— READING PASSAGE —
Applied Medical Resources Corp. v. Steuer

527 F. Supp. 2d 489 (2007)

APPLIED MEDICAL RESOURCES CORPORATION, Plaintiff,
v.
Margriet STEUER, Defendant.

No. 3:07CV372-HEH.

United States District Court, E.D. Virginia, Richmond Division.

December 21, 2007.

Conrad Moss Shumadine, Willcox & Savage PC, Norfolk, VA, John N. Kandara, Michael Keith Friedland, Knobbe Martens Olson & Bear LLP, Irvine, CA, for Plaintiff.

*490 Gregory N. Stillman, James Phillip Naughton, James Richard Theuer, Hunton & Williams, Norfolk, VA, Charles John Biro, David Christopher Giardina, Sidley Austin LLP, Chicago, IL, for Defendant.

MEMORANDUM OPINION

HENRY E. HUDSON, District Judge.

This is a civil action seeking damages for defamatory statements allegedly made by a sales representative about her competitor. The matter is before the Court on Defendant's Motion for Summary Judgment. Both sides have filed extensive memoranda of law in support of their respective positions. Plaintiff has also filed objections to certain evidence offered by the defendant in support of her motion for summary judgment.[1] Because the facts and legal contentions are adequately presented in the materials before the Court, and argument would not aid the decisional process, the Court will dispense with oral argument. For the reasons discussed below, the defendant's motion is granted with respect to Count Three, alleging a violation of the Lanham Act. The balance of the Complaint, however, will be dismissed pursuant to 28 U.S.C. § 1367(c)(3).

This case was originally filed in the Circuit Court for the County of Mecklenburg, Virginia. It was subsequently removed to this Court under 28 U.S.C. § 1441(b). The Complaint in its initial form alleges three counts: common law defamation, common law trade libel, and violations of the Lanham Act, 15 U.S.C. § 1125 et seq. Following removal, Plaintiff Applied Medical Resources Corporation ("Applied") voluntarily dismissed Count Two, which asserted a claim for common law trade libel. Plaintiff seeks both compensatory and punitive damages.

The events underlying this lawsuit occurred at the Community Memorial Hospital ("CMH") in South Hill, Virginia, a political subdivision of Mecklenburg County. At issue are six statements made by the defendant, Margriet Steuer, a sales representative for Ethicon Endo-Surgery, Inc. ("Ethicon"), a subsidiary of Johnson & Johnson. Ethicon is a direct competitor of the plaintiff in supplying products used in laparoscopic surgery. The alleged defamatory statements concerned a surgical device known as a "trocar." Trocars are cylindrical tubes which are placed through small incisions in a patient's abdomen and through which surgical instruments and a video camera are passed during minimally-invasive laparoscopic procedures. During the relevant time frame, Plaintiff and Ethicon were competing to supply trocars and related surgical materials to CMH. At that time, CMH had begun a clinical evaluation to determine whether it should convert to Applied's trocars from ones supplied by Ethicon. Plaintiff contends that the defamatory statements attributed to the defendant were uttered in response to frustration over the hospital's decision to explore conversion to Plaintiffs trocars.

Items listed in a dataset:
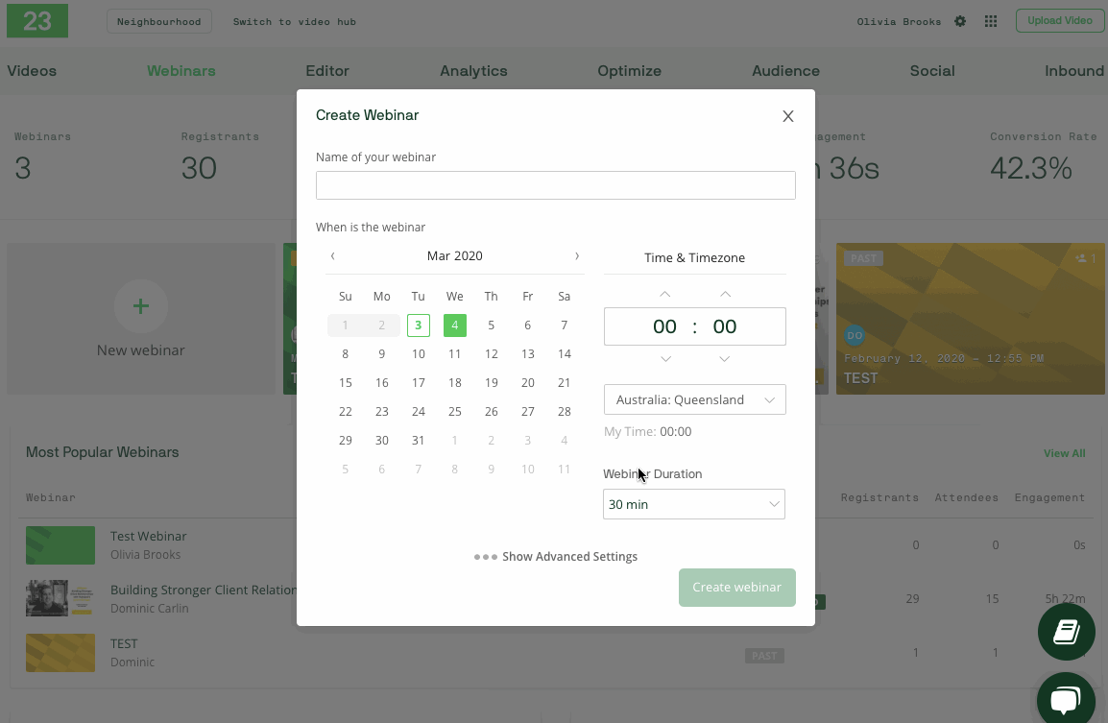Go to previous month in calendar
This screenshot has width=1108, height=723.
coord(333,256)
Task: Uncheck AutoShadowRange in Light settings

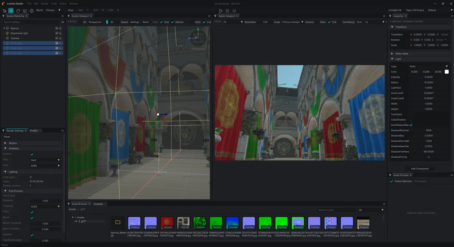Action: click(411, 125)
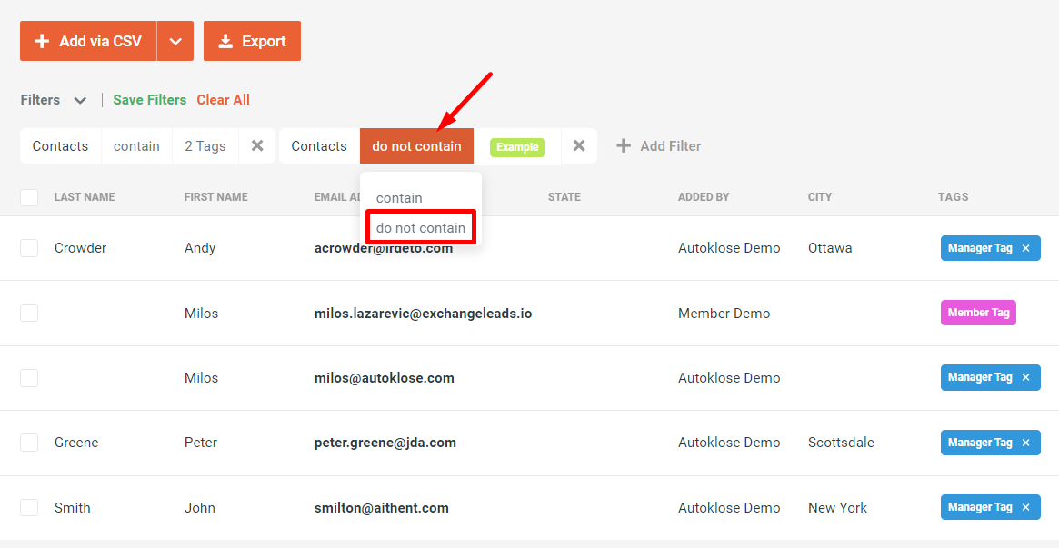Image resolution: width=1059 pixels, height=548 pixels.
Task: Click Clear All to reset filters
Action: [223, 100]

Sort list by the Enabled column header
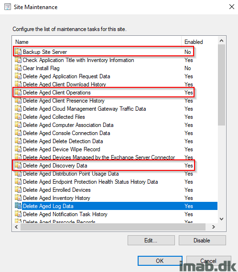199,42
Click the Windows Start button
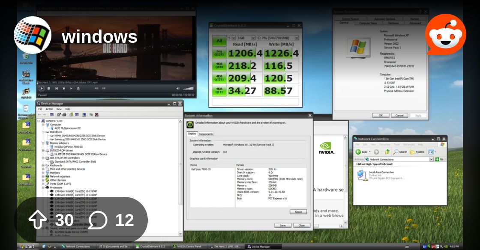 [x=27, y=247]
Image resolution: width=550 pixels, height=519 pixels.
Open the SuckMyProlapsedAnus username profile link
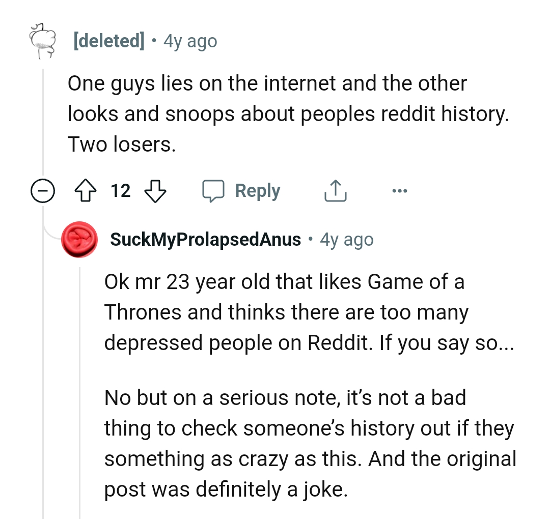205,239
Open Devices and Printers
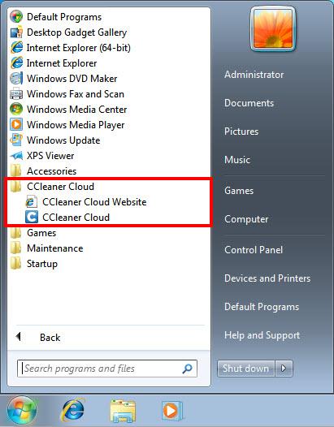The height and width of the screenshot is (427, 334). (x=267, y=278)
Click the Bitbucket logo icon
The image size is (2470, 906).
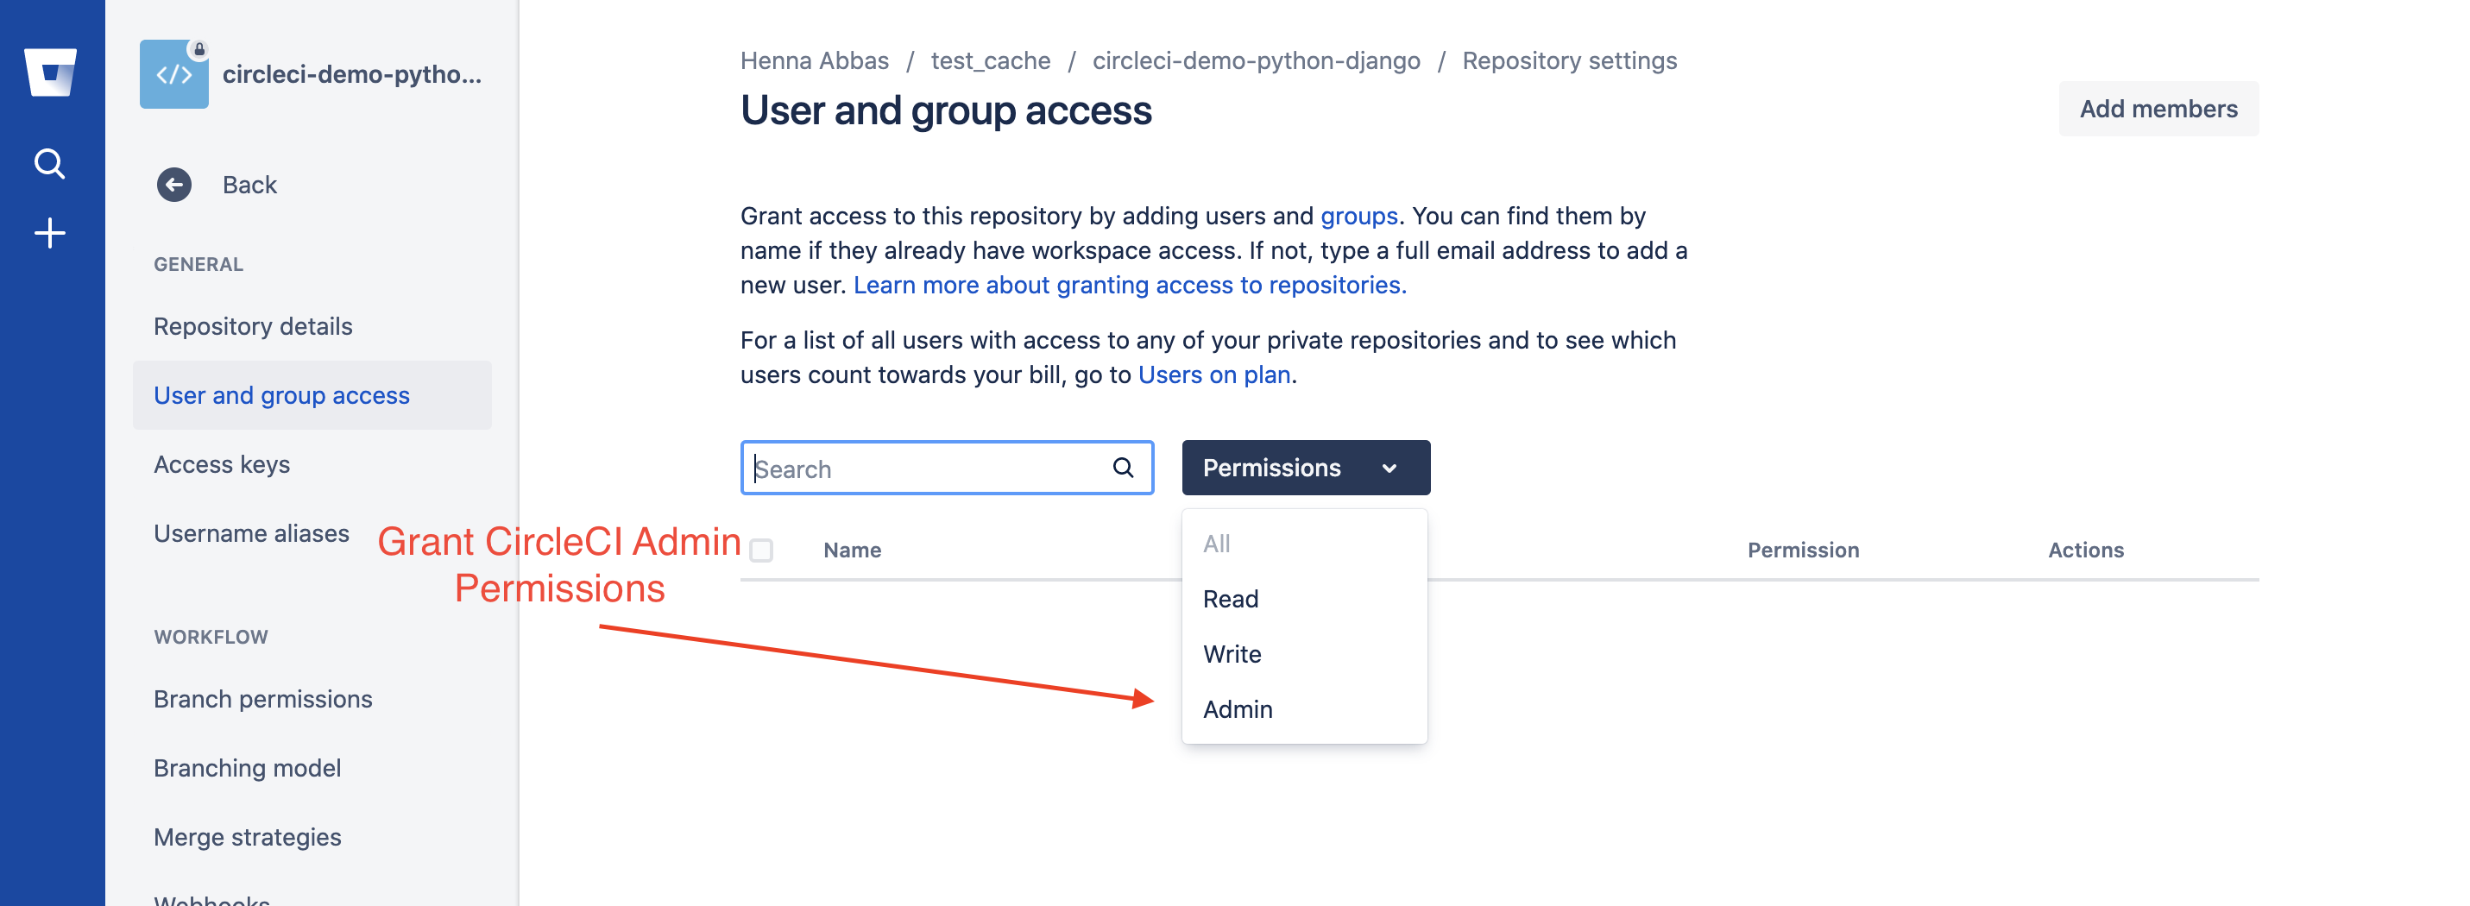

— BRIEF 1 —
Name every law firm the court opinion lists as counsel for either party.
— BRIEF 2 —
Copy the part of the court opinion starting with "Conrad Moss Shumadine, Willcox" and going on through "IL, for Defendant.".

— TASK RESPONSE 1 —
Willcox & Savage PC; Knobbe Martens Olson & Bear LLP; Hunton & Williams; Sidley Austin LLP

— TASK RESPONSE 2 —
Conrad Moss Shumadine, Willcox & Savage PC, Norfolk, VA, John N. Kandara, Michael Keith Friedland, Knobbe Martens Olson & Bear LLP, Irvine, CA, for Plaintiff.

*490 Gregory N. Stillman, James Phillip Naughton, James Richard Theuer, Hunton & Williams, Norfolk, VA, Charles John Biro, David Christopher Giardina, Sidley Austin LLP, Chicago, IL, for Defendant.